→ **Çıkarılan metin**
Ayette “Ekamu’s-salate” ye gelinceye kadar, “Ekamu’s-salate” ye ait harflerin sayısı 40’dır.

MÜCADELE SURESİ 13. AYET ( NAMAZDA Kİ İLAHİ GERÇEK)

أَأَشْفَقْتُمْ أَن تُقَدِّمُوا بَيْنَ يَدَيْ نَجْوَاكُمْ صَدَقَاتٍ فَإِذْ لَمْ تَفْعَلُوا وَتَابَ اللَّهُ عَلَيْكُمْ فَأَقِيمُوا الصَّلَاةَ وَآتُوا الزَّكَاةَ وَأَطِيعُوا اللَّهَ وَرَسُولَهُ وَاللَّهُ خَبِيرٌ بِمَا تَعْمَلُونَ

“Artık namazı kılın, zekatı verin, allah ve Resulune itaat edin. Allah yaptıklarınızdan haberdardır”

1.
Salat : namaz
Ayette Salat’a gelinceye kadar olan hece sayısı 40.

2.
“Ekimu’s-salate” namazı hakkıyla kılın
“Ekimu’s-salate” den itibaren ibare sonuna kadar olan harf sayısı 40.
Ayette “Ekimu’s-salate” ye kadar olan hece sayısı 40.

5 vakit namazda farz olan kılınması zorunlu rekatların sayısı 17 dir.

3.
Salat’dan itibaren ayet sonuna kadar kullanlan harf çeşidi 17.
Ayette Salat a gelinceye kadar Salat a ait olan harflerin tekrar sayısı 17
Salat’den sonra ibare sonuna kadar olan hece sayısı 17
Salat’dan itibaren ibare sonuna kadar Salat’ın harfleri 17 defa geçiyor.
Bulunduğu ibarede Salat a kadar olan nokta sayısı 17
Salat’den ibare sonuna kadar olan nokta sayısı 17

4.
“Ekimü’s-Salate” : namazı hakkıyla kılın
“Ekimü’s-Salate” den sonra ibare sonuna kadar olan hece sayısı tam 17
Bulunduğu ibarede “Ekimü’s-Salate”ye gelinceye kadar olan noktasız harf sayısı 17
Bulunduğu ibarede “Ekimü’s-Salate” ye gelinceye kadar olan nokta sayısı 17

BEYYİNE SURESİ 5. AYET ( NAMAZ KIRK REKATTIR )

→ **İstenen**
Çıkarılan metne göre beş vakit namazda kılınması zorunlu olan farz rekatların sayısı kaçtır? Listenin bu işle hiçbir ilgisi yoktur.

→ **Saklanan kayıtlar**
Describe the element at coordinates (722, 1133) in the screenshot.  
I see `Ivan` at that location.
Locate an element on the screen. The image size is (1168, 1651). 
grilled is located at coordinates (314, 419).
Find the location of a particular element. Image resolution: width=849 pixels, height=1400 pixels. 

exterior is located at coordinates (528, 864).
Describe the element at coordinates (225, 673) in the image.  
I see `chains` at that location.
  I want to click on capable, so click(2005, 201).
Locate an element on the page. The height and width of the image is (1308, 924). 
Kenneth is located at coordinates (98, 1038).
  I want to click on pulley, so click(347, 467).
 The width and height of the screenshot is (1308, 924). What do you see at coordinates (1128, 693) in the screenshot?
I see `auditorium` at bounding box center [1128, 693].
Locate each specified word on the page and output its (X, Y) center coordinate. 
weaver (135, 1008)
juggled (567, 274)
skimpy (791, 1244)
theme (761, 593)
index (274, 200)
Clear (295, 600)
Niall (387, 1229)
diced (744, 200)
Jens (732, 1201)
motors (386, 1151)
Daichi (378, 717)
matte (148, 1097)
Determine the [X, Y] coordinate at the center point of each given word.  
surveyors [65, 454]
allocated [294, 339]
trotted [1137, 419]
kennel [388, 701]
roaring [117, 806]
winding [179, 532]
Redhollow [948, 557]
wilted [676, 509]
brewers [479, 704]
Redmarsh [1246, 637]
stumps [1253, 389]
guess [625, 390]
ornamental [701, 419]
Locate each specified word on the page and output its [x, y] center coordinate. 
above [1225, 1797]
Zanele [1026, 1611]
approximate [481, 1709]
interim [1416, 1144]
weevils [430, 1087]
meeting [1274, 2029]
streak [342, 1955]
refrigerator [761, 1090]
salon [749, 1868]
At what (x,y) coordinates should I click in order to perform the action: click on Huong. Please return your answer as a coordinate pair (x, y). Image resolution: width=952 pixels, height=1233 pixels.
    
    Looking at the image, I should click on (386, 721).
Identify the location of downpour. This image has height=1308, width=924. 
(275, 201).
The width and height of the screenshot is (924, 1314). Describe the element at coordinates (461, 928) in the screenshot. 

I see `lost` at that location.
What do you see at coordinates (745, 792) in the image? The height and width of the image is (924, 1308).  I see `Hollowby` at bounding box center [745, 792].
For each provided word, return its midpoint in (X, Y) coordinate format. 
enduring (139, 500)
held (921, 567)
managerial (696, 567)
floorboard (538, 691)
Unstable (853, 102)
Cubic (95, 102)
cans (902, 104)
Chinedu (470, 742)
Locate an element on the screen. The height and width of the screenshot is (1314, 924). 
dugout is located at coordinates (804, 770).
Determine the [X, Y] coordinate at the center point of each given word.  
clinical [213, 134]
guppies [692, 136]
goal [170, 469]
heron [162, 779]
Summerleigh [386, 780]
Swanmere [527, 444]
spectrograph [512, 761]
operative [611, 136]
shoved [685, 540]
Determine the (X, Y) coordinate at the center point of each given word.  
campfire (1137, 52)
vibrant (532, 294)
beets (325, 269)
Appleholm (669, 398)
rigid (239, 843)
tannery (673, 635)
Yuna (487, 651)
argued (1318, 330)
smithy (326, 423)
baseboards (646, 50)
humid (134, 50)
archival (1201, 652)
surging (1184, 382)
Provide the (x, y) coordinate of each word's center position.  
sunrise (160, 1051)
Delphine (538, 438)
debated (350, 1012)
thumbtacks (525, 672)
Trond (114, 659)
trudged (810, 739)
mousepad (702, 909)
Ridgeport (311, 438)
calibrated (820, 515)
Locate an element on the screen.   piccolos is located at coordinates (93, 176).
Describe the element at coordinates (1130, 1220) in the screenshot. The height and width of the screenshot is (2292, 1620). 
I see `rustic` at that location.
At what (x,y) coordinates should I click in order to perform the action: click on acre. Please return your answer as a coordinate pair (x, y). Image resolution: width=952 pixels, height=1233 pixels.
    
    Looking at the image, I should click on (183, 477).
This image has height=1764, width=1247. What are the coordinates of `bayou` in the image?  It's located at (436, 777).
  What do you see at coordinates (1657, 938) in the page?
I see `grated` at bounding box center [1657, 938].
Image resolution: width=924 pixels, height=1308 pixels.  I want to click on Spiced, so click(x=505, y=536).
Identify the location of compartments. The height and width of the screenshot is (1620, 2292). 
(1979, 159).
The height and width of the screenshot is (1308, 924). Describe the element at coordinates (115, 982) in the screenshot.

→ **Yanıt**
Beş vakit namazda kılınması zorunlu farz rekatların sayısı 17'dir.